Redpanda Connect is marketed as the in-Redpanda-product integration layer — no separate connector cluster, no separate operator, no separate offset topic. The Debezium + Kafka Connect CDC pipeline shape is the competitive reference: Debezium ships as source connectors running on a Kafka Connect cluster, with offsets stored in Kafka topics, feeding Kafka topics as output. Redpanda Connect collapses this by running connectors as first-class Redpanda components.

Per-engine connector family structure mirrors Debezium — canonical CDC driver ecosystem instance at the Redpanda-ecosystem altitude.

MCP tool surface via rpk connect mcp-server (2025-04)

As of the 2025-04-03 Redpanda Agents SDK launch, Redpanda Connect doubles as the tool-surface layer for enterprise AI agents: the rpk connect mcp-server subcommand exposes any of the ~300 pre-built connectors as a Model Context Protocol tool with a simple configuration change (see info.csv for the full connector catalog). The canonical instantiation of MCP as centralized integration proxy.

Two programming surfaces are load-bearing in the MCP-server role:

  • Bloblang — Redpanda Connect's declarative per-field mapping / filtering / transformation language. Content filtering at the MCP-tool call shape is authored in Bloblang.
  • Starlark — a Python subset embedded as a code-extension language for cases where Bloblang isn't expressive enough. "Effectively Python without imports, but more importantly, it is all Python so no need to learn a new configuration language." Also usable as a replacement for authoring Redpanda Connect YAML (Python-native pipeline config).
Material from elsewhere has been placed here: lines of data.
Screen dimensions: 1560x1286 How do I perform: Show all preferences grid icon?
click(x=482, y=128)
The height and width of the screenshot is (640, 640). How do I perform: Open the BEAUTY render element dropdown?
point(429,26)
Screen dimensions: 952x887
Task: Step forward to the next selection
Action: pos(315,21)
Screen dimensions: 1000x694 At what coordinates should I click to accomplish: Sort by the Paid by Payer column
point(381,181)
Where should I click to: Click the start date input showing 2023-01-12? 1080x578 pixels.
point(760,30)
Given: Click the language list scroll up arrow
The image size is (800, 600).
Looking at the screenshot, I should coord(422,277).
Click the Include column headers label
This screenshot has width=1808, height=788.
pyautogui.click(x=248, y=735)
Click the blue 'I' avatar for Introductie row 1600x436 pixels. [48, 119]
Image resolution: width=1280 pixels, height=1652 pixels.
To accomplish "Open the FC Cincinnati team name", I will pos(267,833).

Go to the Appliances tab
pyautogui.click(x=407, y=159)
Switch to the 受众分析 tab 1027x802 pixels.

The combined shape — Bloblang declarative + Starlark escape hatch — is the mechanism behind dynamic content filtering in the MCP pipeline, the fine-grain-ACL future Alex Gallego describes in the 2025-04-03 post:

"For Redpanda Connect specifically, it is the ability to leverage full programming languages via custom code extensions to give engineers the speed of iteration while letting the security team sleep at night, knowing they can enforce overriding global policies for ultra-fine-grain access to any of the ~300 connectors in a declarative fashion." (Source: sources/2025-04-03-redpanda-autonomy-is-the-future-of-infrastructure)

Dynamic plugins (2025-06, Beta, Apache 2.0)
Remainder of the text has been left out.